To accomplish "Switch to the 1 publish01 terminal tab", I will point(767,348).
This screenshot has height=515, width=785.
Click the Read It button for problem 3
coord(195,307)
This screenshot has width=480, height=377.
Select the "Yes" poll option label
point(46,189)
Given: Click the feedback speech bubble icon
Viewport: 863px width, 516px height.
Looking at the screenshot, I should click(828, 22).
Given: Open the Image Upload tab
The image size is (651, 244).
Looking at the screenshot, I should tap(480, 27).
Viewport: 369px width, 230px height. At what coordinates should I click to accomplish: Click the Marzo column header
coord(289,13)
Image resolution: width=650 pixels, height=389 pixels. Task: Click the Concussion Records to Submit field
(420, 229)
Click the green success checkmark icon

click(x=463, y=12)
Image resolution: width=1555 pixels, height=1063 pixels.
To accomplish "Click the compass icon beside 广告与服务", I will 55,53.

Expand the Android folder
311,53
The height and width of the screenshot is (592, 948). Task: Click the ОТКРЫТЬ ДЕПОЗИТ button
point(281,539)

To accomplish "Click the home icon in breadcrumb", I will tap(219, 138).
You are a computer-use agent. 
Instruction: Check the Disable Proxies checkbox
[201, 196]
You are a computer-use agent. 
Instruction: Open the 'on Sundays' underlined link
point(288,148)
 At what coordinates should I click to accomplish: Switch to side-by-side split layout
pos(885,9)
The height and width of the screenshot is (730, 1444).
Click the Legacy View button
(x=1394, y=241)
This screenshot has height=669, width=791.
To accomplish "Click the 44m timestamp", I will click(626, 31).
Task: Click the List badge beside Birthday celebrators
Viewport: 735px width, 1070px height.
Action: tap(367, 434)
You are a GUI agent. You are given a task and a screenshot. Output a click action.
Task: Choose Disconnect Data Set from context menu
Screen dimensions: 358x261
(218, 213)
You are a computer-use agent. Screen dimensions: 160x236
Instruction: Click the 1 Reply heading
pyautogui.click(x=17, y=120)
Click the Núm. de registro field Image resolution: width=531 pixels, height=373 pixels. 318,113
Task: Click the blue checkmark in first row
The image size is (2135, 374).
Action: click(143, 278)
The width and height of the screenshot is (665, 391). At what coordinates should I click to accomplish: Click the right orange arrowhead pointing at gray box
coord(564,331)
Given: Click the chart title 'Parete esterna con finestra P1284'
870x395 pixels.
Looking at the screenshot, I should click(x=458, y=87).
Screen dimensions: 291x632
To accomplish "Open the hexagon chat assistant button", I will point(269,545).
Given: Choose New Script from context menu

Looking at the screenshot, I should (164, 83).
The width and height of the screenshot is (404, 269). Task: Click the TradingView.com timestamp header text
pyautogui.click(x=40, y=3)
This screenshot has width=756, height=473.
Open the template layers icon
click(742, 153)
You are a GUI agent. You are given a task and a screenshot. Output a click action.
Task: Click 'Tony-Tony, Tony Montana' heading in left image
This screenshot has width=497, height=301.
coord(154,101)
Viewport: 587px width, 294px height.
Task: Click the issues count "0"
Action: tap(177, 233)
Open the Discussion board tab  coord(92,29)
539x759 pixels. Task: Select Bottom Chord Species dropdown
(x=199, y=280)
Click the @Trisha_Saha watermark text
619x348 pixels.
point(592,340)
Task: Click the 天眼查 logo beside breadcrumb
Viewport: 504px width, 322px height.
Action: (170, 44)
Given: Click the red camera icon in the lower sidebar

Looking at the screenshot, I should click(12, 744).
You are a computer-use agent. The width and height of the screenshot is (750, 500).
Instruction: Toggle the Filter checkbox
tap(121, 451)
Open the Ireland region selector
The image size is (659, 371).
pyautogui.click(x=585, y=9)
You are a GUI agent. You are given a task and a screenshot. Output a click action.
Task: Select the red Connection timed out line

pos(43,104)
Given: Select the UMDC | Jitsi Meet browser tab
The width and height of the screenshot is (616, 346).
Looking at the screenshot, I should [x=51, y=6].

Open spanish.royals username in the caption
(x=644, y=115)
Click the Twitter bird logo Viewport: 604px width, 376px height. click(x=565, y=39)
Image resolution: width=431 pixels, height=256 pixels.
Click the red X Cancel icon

•••••

WHAT IS EXPECTED:
Retype everything from the line containing "Image resolution: width=1555" down to the line containing "Action: tap(367, 434)", including both of those lines, and change nothing.

EXPECTED OUTPUT:
Image resolution: width=1555 pixels, height=1063 pixels.
To accomplish "Click the compass icon beside 广告与服务", I will 55,53.

Expand the Android folder
311,53
The height and width of the screenshot is (592, 948). Task: Click the ОТКРЫТЬ ДЕПОЗИТ button
point(281,539)

To accomplish "Click the home icon in breadcrumb", I will tap(219, 138).
You are a computer-use agent. 
Instruction: Check the Disable Proxies checkbox
[201, 196]
You are a computer-use agent. 
Instruction: Open the 'on Sundays' underlined link
point(288,148)
 At what coordinates should I click to accomplish: Switch to side-by-side split layout
pos(885,9)
The height and width of the screenshot is (730, 1444).
Click the Legacy View button
(x=1394, y=241)
This screenshot has height=669, width=791.
To accomplish "Click the 44m timestamp", I will click(626, 31).
Task: Click the List badge beside Birthday celebrators
Viewport: 735px width, 1070px height.
Action: tap(367, 434)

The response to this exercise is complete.